Sobre el editorial de Diario EL UNIVERSO titulado ‘Presos políticos’, publicado el viernes 30 de octubre del 2009, que se refiere al apresamiento del Presidente y Vicepresidente de la Nueva Junta Cívica de Guayaquil, en su tercer párrafo menciona: “Nada esperamos, por supuesto, de los organismos que defienden los derechos humanos, del Defensor del Pueblo y tantas otras instituciones que solo actúan cuando el Gobierno se los permite...”. Expreso mi inconformidad con lo antes expuesto, en consideración a que el rol que cumple el Defensor del Pueblo de Ecuador es la protección y promoción de los derechos humanos, en estricto apego al artículo 215 de la Constitución de la República y la Ley Orgánica de la Defensoría del Pueblo.
La Defensoría del Pueblo es parte del Estado ecuatoriano y no es un organismo que depende del Gobierno Nacional.
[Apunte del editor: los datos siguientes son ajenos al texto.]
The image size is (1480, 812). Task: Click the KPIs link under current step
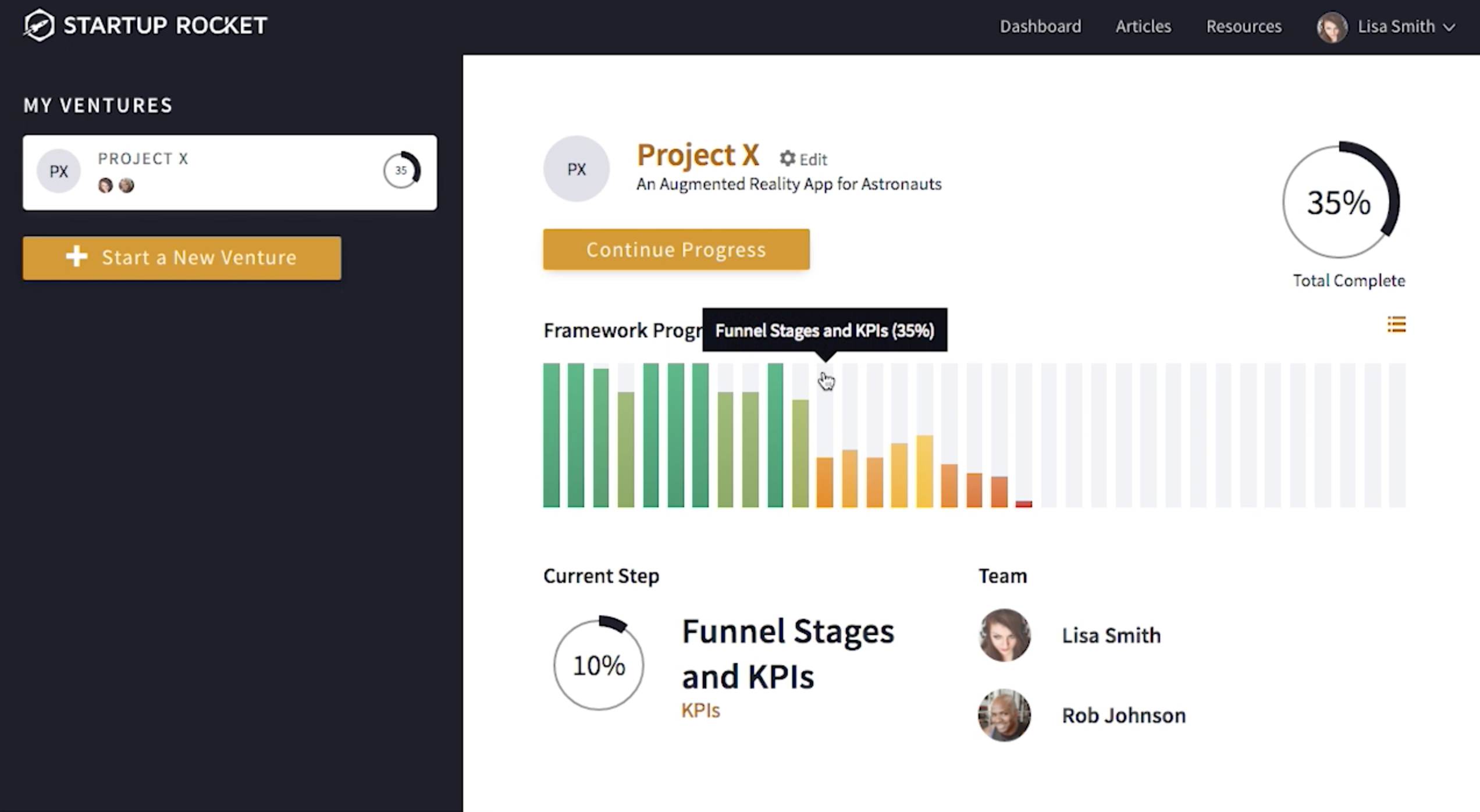pyautogui.click(x=700, y=710)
En el caso al que hago referencia, son los órganos de justicia los llamados a intervenir, a fin de establecer o no las responsabilidades civiles o penales de las personas detenidas, y al Defensor del Pueblo le compete observar que se respeten los derechos humanos de los procesados, del debido proceso y sus garantías fundamentales, por lo que la Comisión Provincial de la institución, con sede en Guayaquil, solicitó copia de la correspondiente instrucción fiscal, delegó a un funcionario para que ejecute lo establecido en estos cuerpos legales y constató el estado físico y psicológico de esas personas cuando estuvieron detenidas en el Centro de Detención Provisional, para comprobar que sus derechos humanos no sean vulnerados.
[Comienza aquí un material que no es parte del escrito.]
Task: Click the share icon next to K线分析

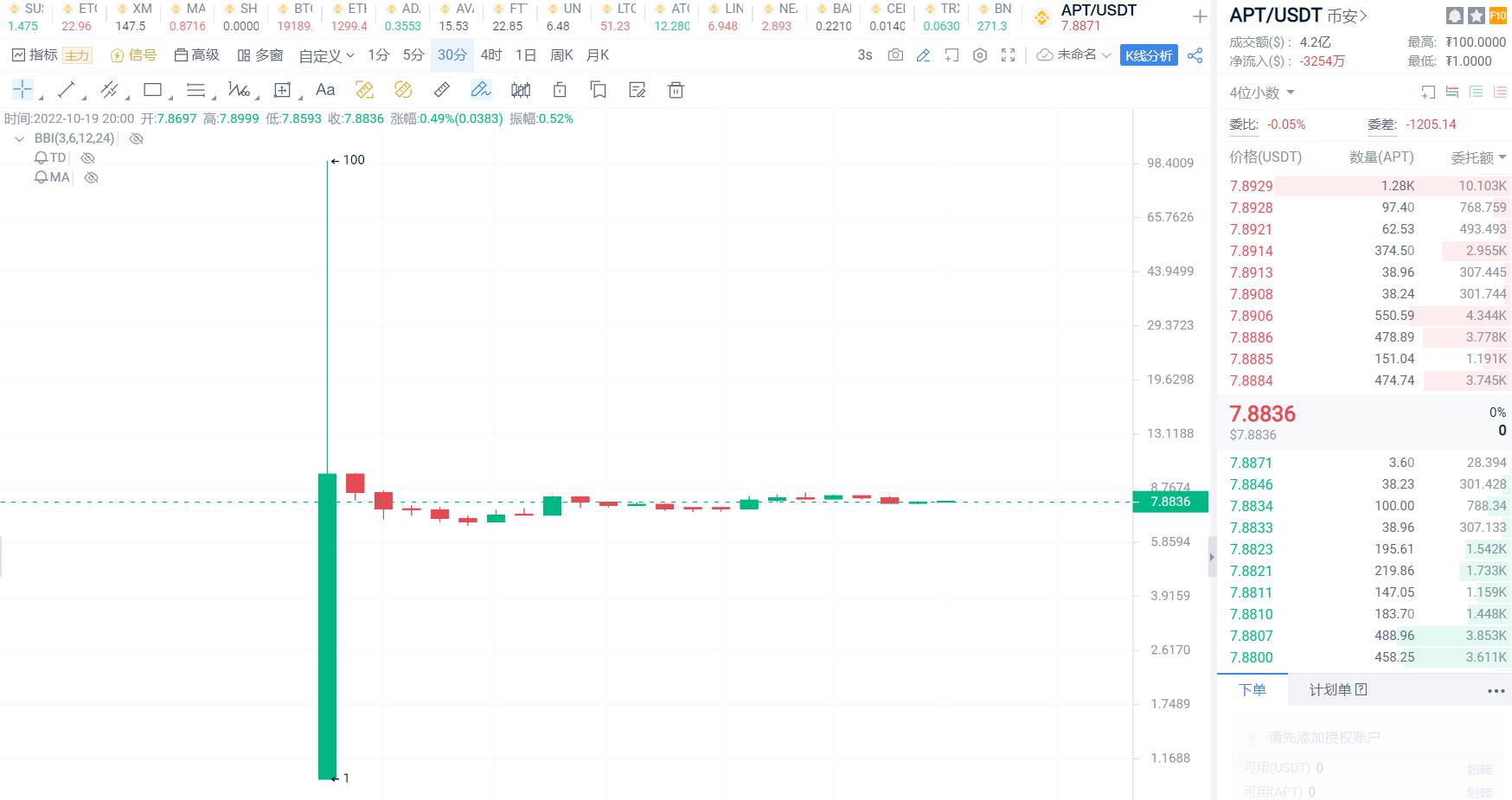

En este punto es necesario recalcar lo que señala el artículo 18 de la Ley Orgánica de la Defensoría del Pueblo que dice: “Cuando la cuestión o asunto de la queja estuviera sometido a resolución judicial o administrativo, la Defensoría se limitará a vigilar el respeto al debido proceso, pudiendo para este efecto interponer las acciones y recursos contemplados en la Constitución Política de la República y la ley”.
La Defensoría del Pueblo tiene una actuación permanente en referencia a este tipo de situaciones y nunca lo hace por fuera de lo que disponen la Constitución y su propia ley, mucho menos por decisión o interés del gobierno de turno o cualquier otro tipo de autoridad local, regional o nacional.